Growing up, when my sisters and I would be assaulted with particularly disturbing nightmares, like the one I had just had, we were to go into Father's bedchamber. No matter how groggy or grumpy he was about being woken up, he would wrap us in blanket, give us a cup of water (for a while he had blue raspberry juice on hand because Gina and I visited him almost every night when we first came to the islands), have us tell him the whole nightmare, then put us in his lap and then sing a certain song that would ease our minds and put us back to sleep in no time. I assumed Clair was going to walk me over to Father now.

"No, Ana. Father has enough to worry about right now. I'm taking you outside. Lieydan will be there, and he will give you greater comfort than Father ever could."

As soon as she said that, I felt a warm, honey-like feeling all the way down to my toes. What could be better than having Lieydan comfort me after a nightmare? We got up and donned our shoes and capes. We looked outside and to our great surprise, there was Lieydan leaving the camp!

"Come." Clair whispered. "Let's follow him. There are no doubt strange doings afoot."

I grabbed the bow and quiver of arrows that had been left for me. Clair, having never learned to use a bow (her choice although Father wishes she would learn), left hers where it was. The curiosity of what his actions could mean made me forget my recent nightmare.

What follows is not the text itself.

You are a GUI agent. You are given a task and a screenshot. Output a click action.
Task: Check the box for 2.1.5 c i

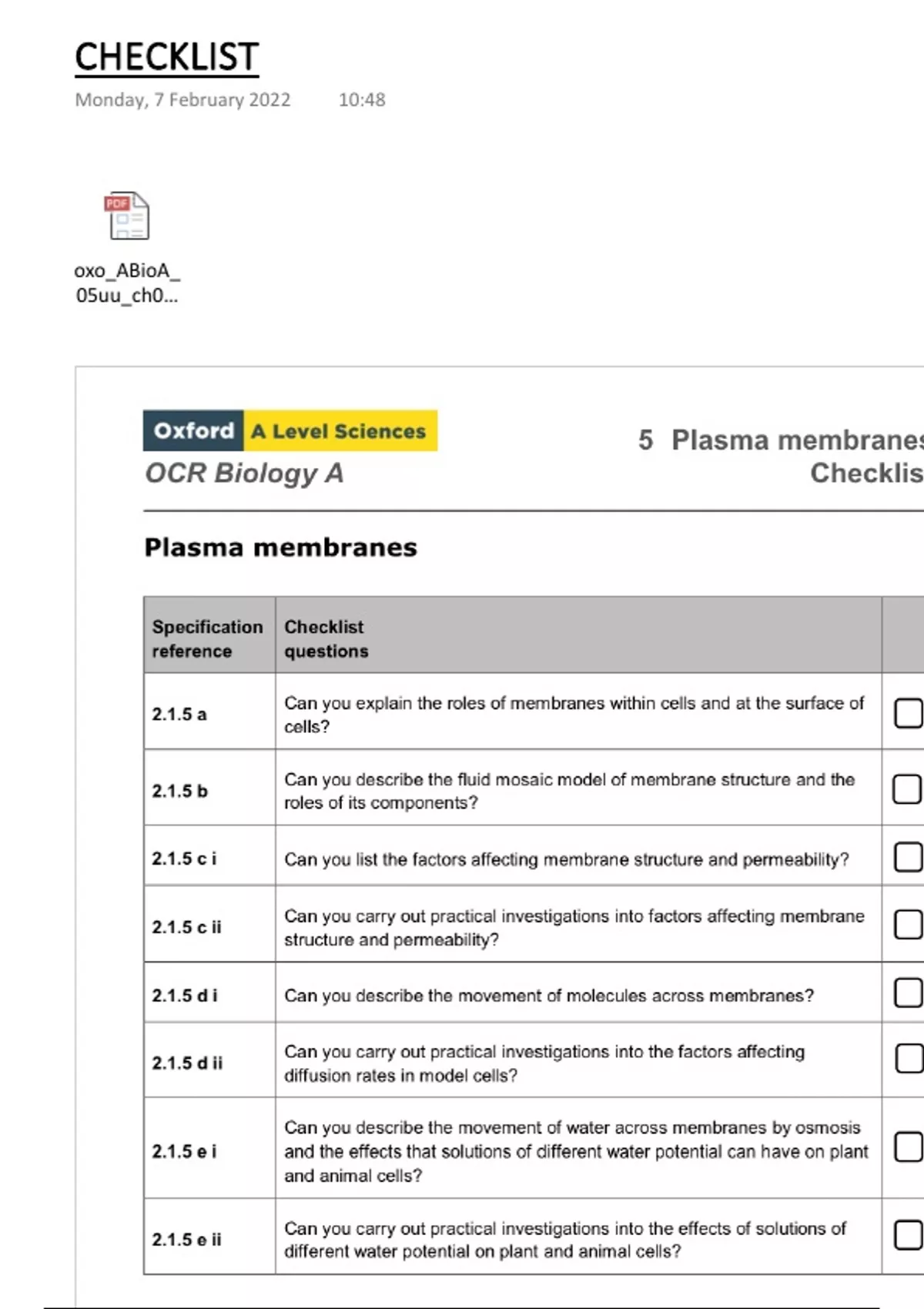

And so we followed him, but we remained in the shadows lest he should see us. Just by following him, we could tell something was wrong. He flew ever so slowly and with what looked like a great effort. He hung his head as if he were a prisoner instead of a great guardian of a Republic. He flew so close to the ground that it looked like his feet were dragging. If Clair had not been holding my hand, I would have most likely run to him and offer him any comfort I could give. He was my only sense of security left. I needed to hang on to that for the rest of my life.

When he came to the coast of Millween, we assumed he would turn and go back to the camp, but he didn't. He made an action to the sea as if he bade it come to him. A block of ice that looked like it had a railing around it came up. He began to fly slowly over the sea.